+++ Data to process +++

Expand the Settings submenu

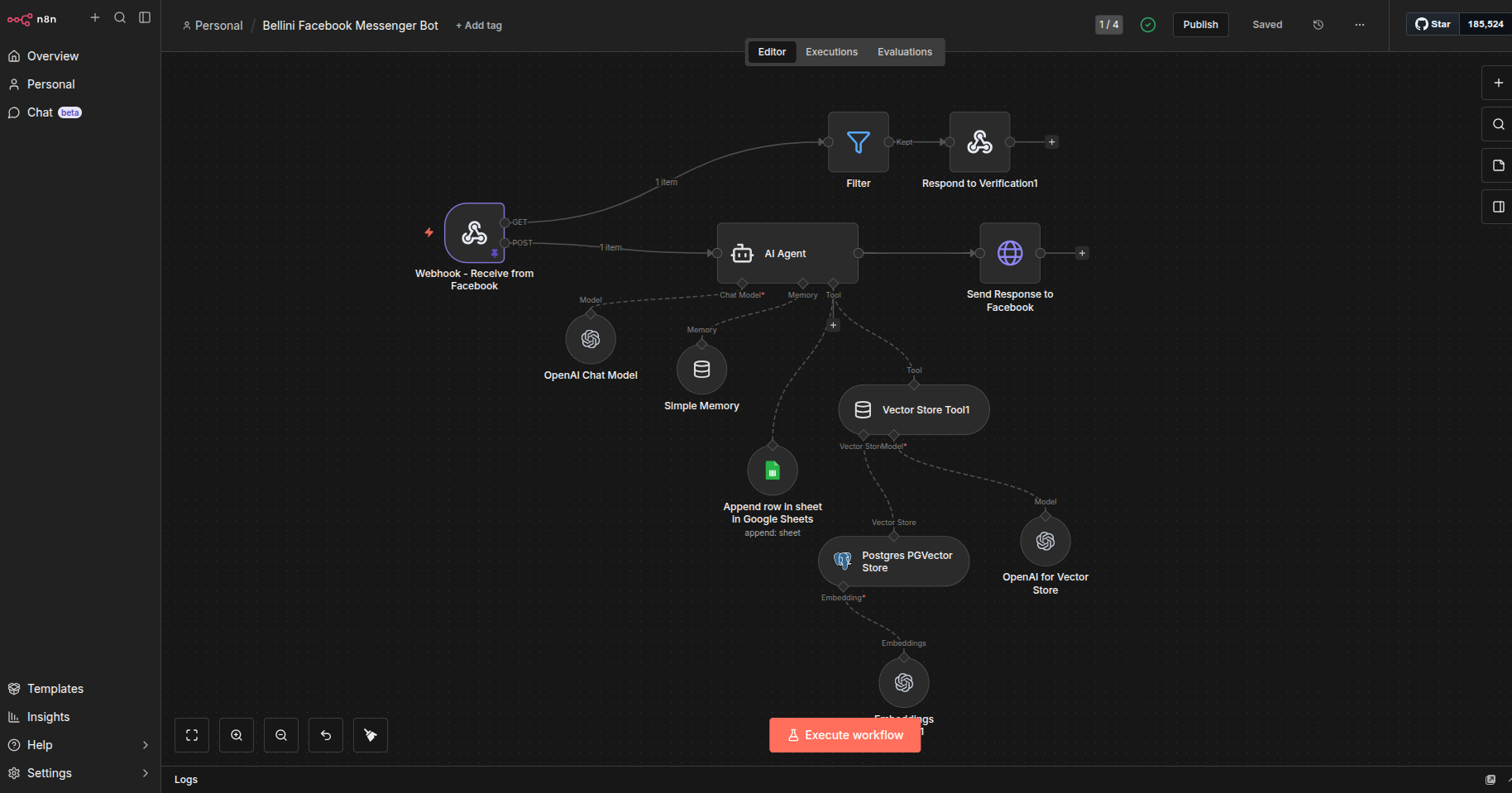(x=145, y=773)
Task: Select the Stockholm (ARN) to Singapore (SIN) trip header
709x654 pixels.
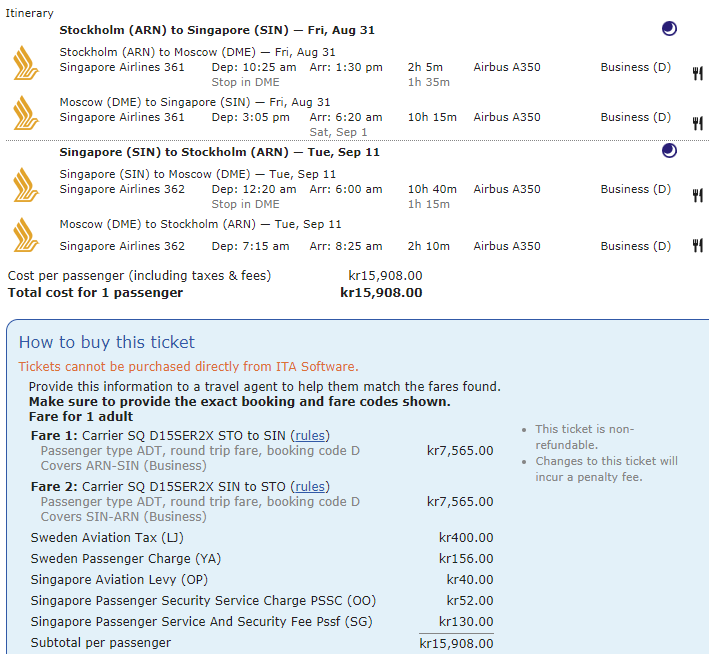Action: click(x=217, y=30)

+++

*What is required:* Convert the listing, from the line containing "Task: Select the" through the final line inclusive, into a numbered list, omitting blank lines. Leave the pictures out of the list.

*Reply to the task:*
1. Task: Select the Stockholm (ARN) to Singapore (SIN) trip header
2. 709x654 pixels.
3. Action: click(x=217, y=30)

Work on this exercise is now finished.